Ces textes réengagent des discussions théoriques et pratiques à l’œuvre depuis des années, ainsi qu’on le voit et rendues soudain plus aiguës et urgentes aujourd’hui, comme le texte pour l’instauration d’un régime d’intermittence étendu au monde de l’art et des lettres (initié par l’écrivain Emmanuel Ruben) ou encore la pétition pour un soutien aux artistes-auteurs initiée par 125 organisations du monde de l’art.
Dans le même temps, la revue Multitudes, ou le Manifeste des Sons Fédérés, entre autres, plaident pour l’instauration d’un revenu d’existence sans condition, qui s’instaure plus largement au-delà des catégorisations et des statuts, et alors qu’a été instauré, fin mai 2020, suite à la crise du Covid, un revenu minimum vital en Espagne, déclinaison du revenu universel prôné par Podemos, adopté néanmoins dans une version plutôt minimaliste.
L’idée de l’instauration d’un revenu universel garanti n’a jamais quitté le devant de la scène, défendue, entre autres, par les auteurs du Manifeste accélérationniste, Alex Williams et Nick Srnicek, dans leur livre Postcapitalism. Demand Universal Basic Income. Demand the Future (Verso, 2016), et c’est une version maximaliste de ce revenu universel que défend aujourd’hui encore en 2020 Yann Moulier-Boutang, qui l’articule à la nécessité d’une bifurcation écologique, financé par une « taxe pollen », et dont le financement devient aujourd’hui concevable si on la rapporte aux ordres de grandeurs de l’argent mobilisé, emprunté, dans le crise du coronavirus.
Des états généraux de l’art
On le voit avec ces différents pistes et propositions, qui ne demeurent aujourd’hui que des hypothèses de travail à mener collectivement, cette suspension de l’art a réuni les conditions d’une convergence de multiples récits, qui traversaient les mondes de l’art depuis de nombreuses années, récits qui portaient à la fois sur les conditions matérielles des artistes, mais aussi plus largement, sur la nécessité de repenser les modalités d’exposition, de circulation et de collaboration et plus ambitieusement encore sur ce que pourrait être, ce que devrait être un musée aujourd’hui et demain. Ces dernières années, cette discussion a traversé les plus grands musées européens (tels que le musée Reina Sofia, le MACBA ou le Van Abbemuseum à Eindhoven, notamment), avant tout à partir d’une réforme des récits muséographiques ou des collections.

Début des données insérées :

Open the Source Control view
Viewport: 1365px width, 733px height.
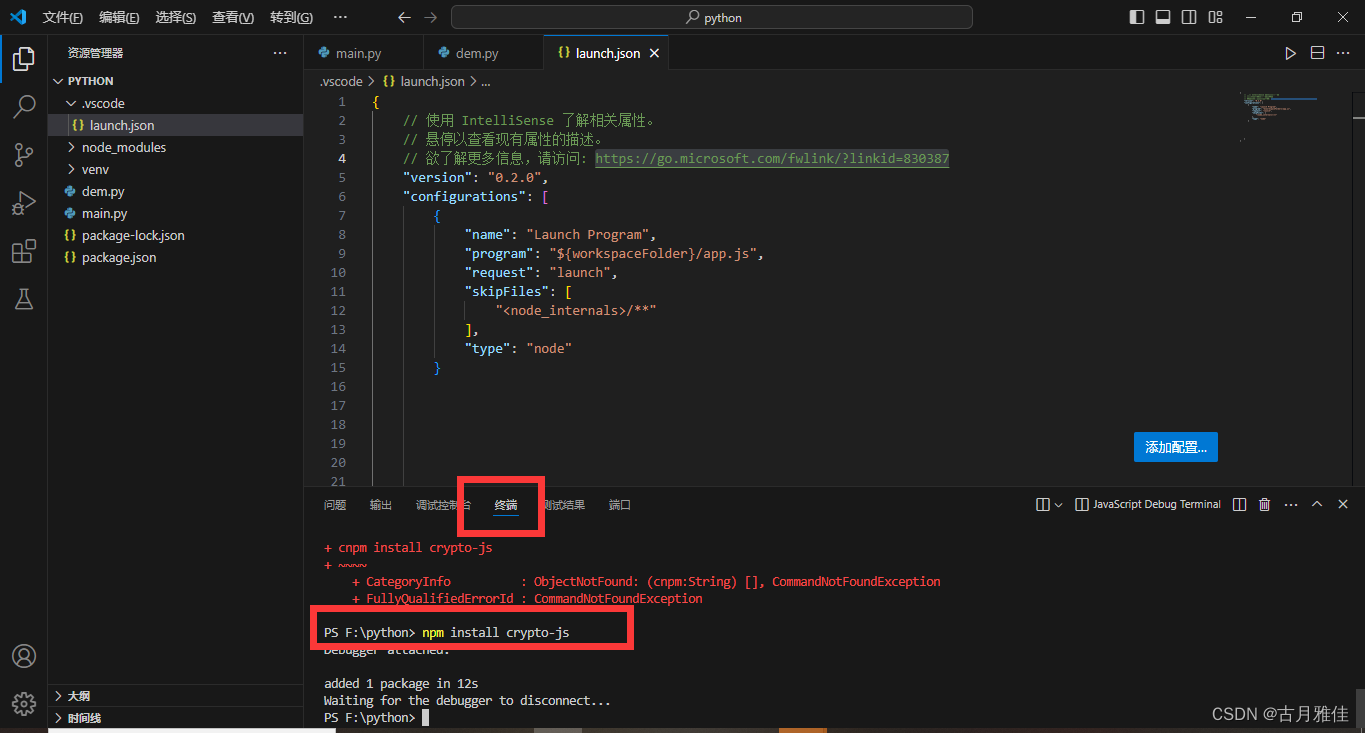(23, 154)
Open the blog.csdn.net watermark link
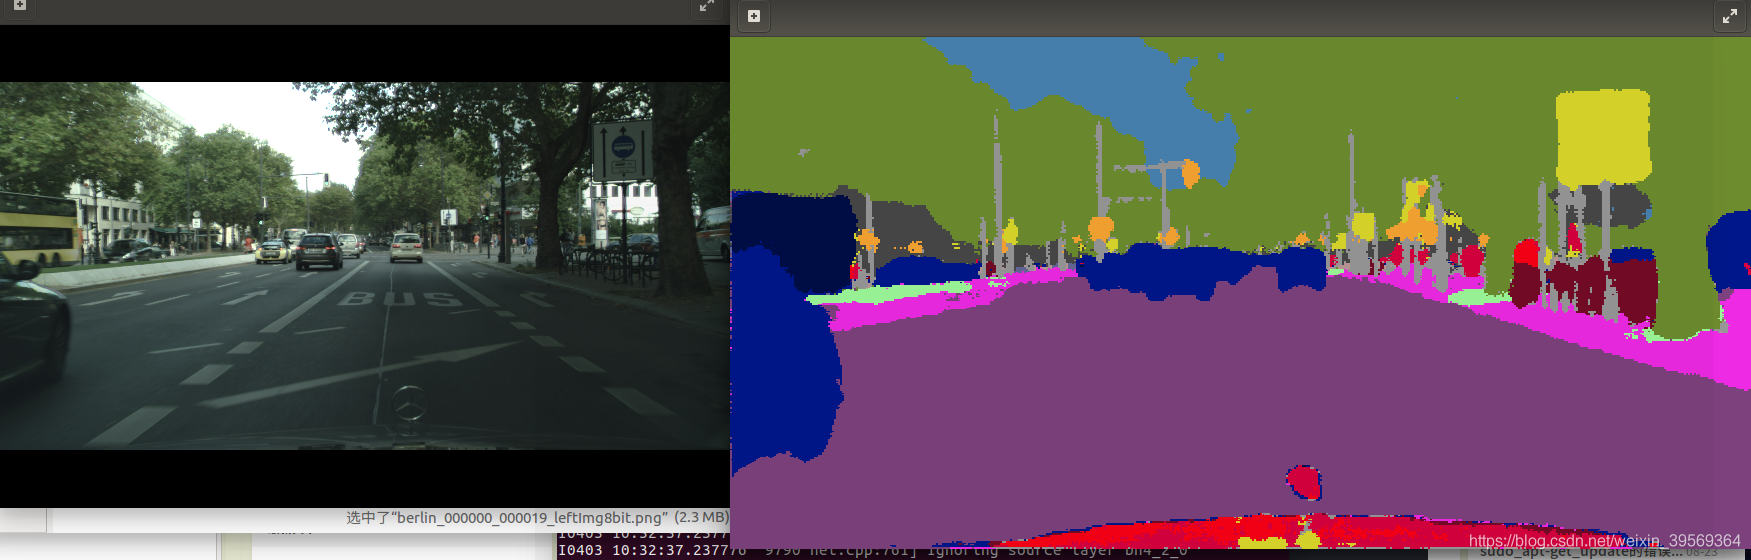 [1604, 540]
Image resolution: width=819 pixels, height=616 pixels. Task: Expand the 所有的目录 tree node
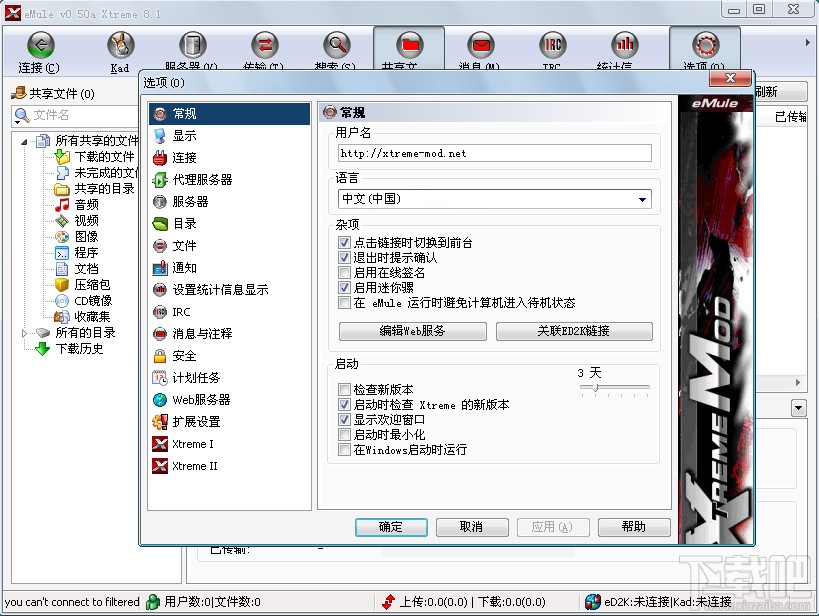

À l’aune de cette bifurcation, elle inclut, plus urgemment, désormais l’enjeu de leur « décarbonisation » et les corps mêmes qui traversent et font les musées contemporains. Il apparaîtrait nécessaire et urgent de réunir, en France, des états généraux de l’art, qui impliquent artistes, curateurs, tout comme des directeurs d’institutions et de biennales, mais aussi les publics et ceux qui font les musées, aujourd’hui.